# PªWª Foros en castellano

## PollO

Es un tema esto de los foros en castellano haber si generamos un buen trafico en el, solo esto, nos vemos por aqui.

----------

## Javi

si que es cierto que es un tema esto del foro en castellano sin embargo parece que genera poco trafico al menos de momento bueno pues solo esto

----------

## sio2

 *PollO wrote:*   

> Es un tema esto de los foros en castellano haber si generamos un buen trafico en el, solo esto, nos vemos por aqui.

 

La verdad es que sí, ¡nos alcanzan los franceses!  :Wink: 

----------

## krusty_ar

esto no es para generar discordias, pero no le veo la utilidad a un foro en castellano (o en ningun otro idioma), el problema es que la información esta duplicada. ahora, no digo que haya que eliminarlo, sirve para crear una comunidad de usuarios hispanoparlantes, y tal vez para los (espero que pocos) que no saben o no les gusta el ingles. 

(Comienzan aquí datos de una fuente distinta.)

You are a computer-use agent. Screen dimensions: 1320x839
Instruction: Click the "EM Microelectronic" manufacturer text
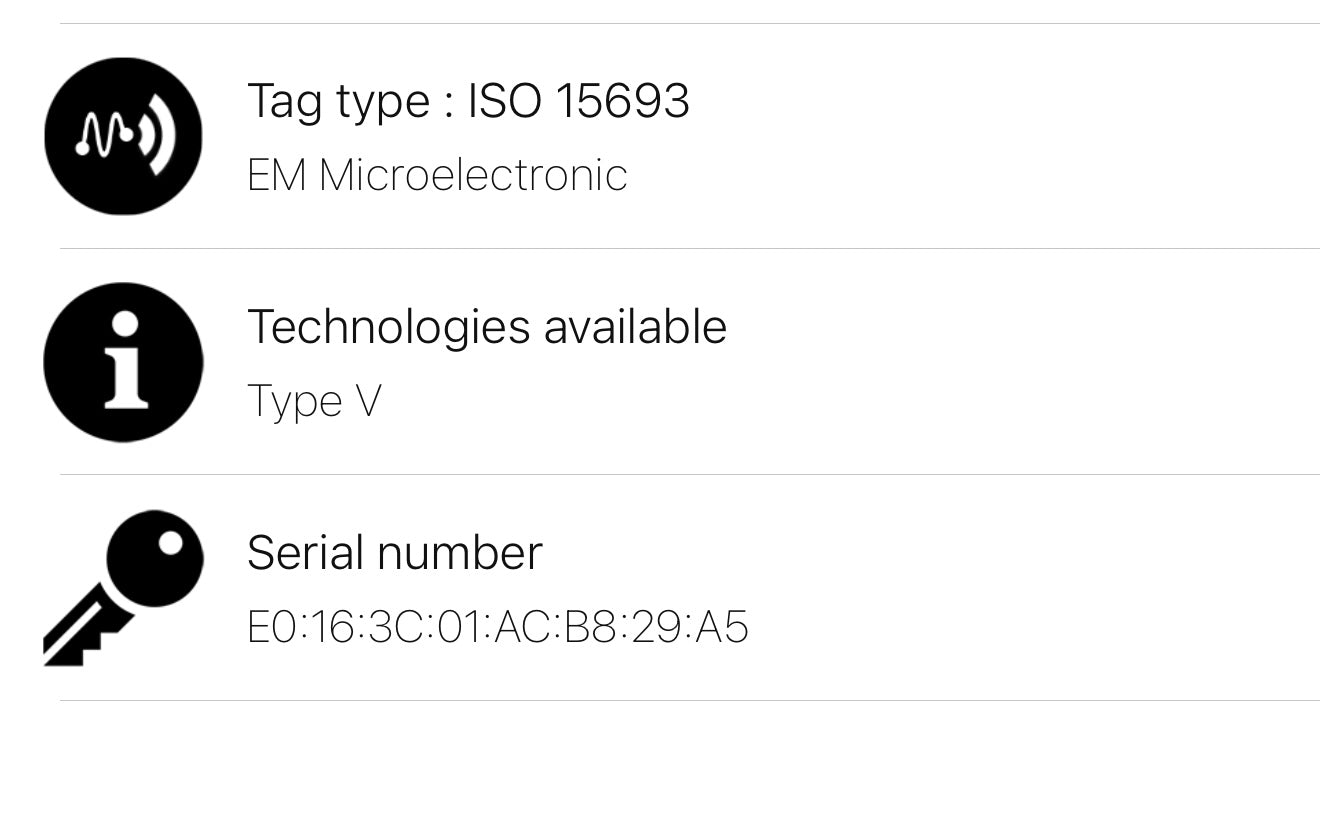[437, 175]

para evitar el problema de la repetición de temas lo mejor sería hacer que un traductor funcione relativamente bien

Saludos, Lucas

----------

## Javi

Pues nada chaval, ponte a ello. Haz tú un buen traductor, porque parece que sabes cómo. Yo desde luego no se, y parece que el resto de gente tampoco, porque aun no he visto un solo traductor decente en ningún lado. No sé qué aporta tu comentario.

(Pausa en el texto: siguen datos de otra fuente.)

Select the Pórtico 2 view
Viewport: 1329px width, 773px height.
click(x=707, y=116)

Si ahora resulta que esto es información duplicada, pues tu mismo con tu mecanismo, que debe ser mas simple que el de un sonajero.

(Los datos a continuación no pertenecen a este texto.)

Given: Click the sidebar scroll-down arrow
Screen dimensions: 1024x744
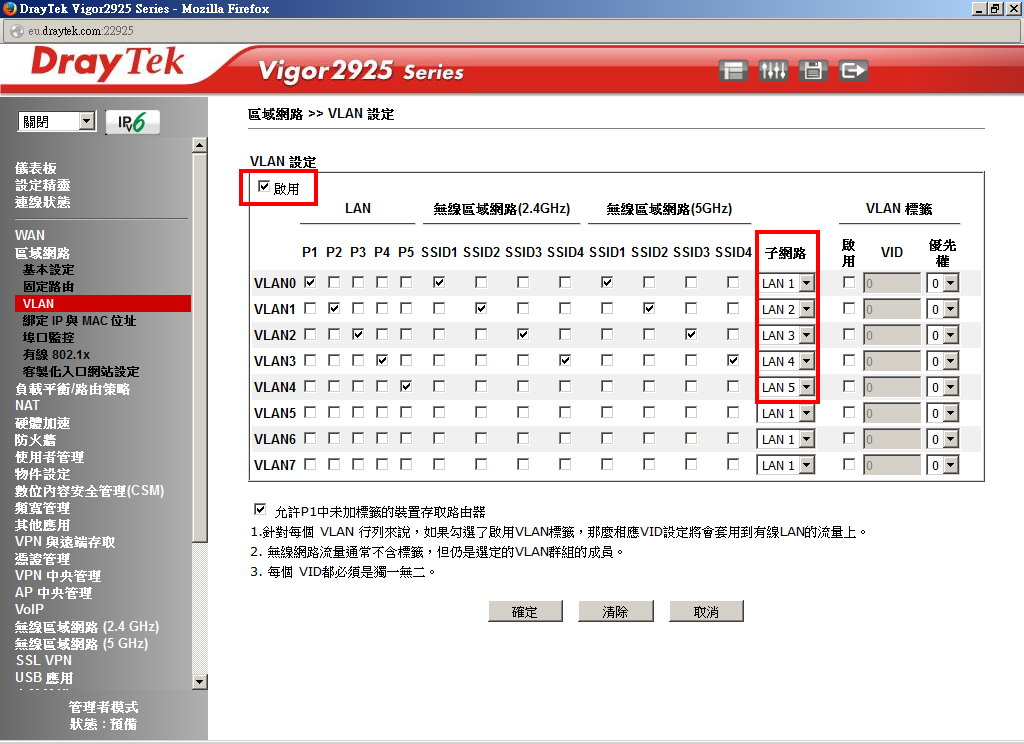Looking at the screenshot, I should [199, 682].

Eso de que puede haber gente que no le gusta o no sabe inglés, pues precisamente por eso, paleto, para eso existe este apartado del foro, así como existen el alemán, francés, etc etc. en los que por cierto no ha habido ningún patán como tú que haya solicitado (o sugerido) la eliminación del foro.

En fin, que eso, eres un paleto.

----------

## beta_test

vengan señores! pasen y vean!

empieza la temporada de gilipolleces antes de hora parece

krusty_ar, lo mejor de tu mensaje es lo de no generar discordias, eso ha estado bien tio,

ante todo, no generar discordias... y tal pascual..

acaso tenemos los demas usuarios hispano parlantes la culpa de tu diarrea mental?

si te gusta el ingles, pues follatelo tio! y no des la barrila con gilipolleces tamañas.

me olvidaba..

SIEGE HAIL HER KRUSTY_AR(SENICO POR COMPASION... PLEASE!)

----------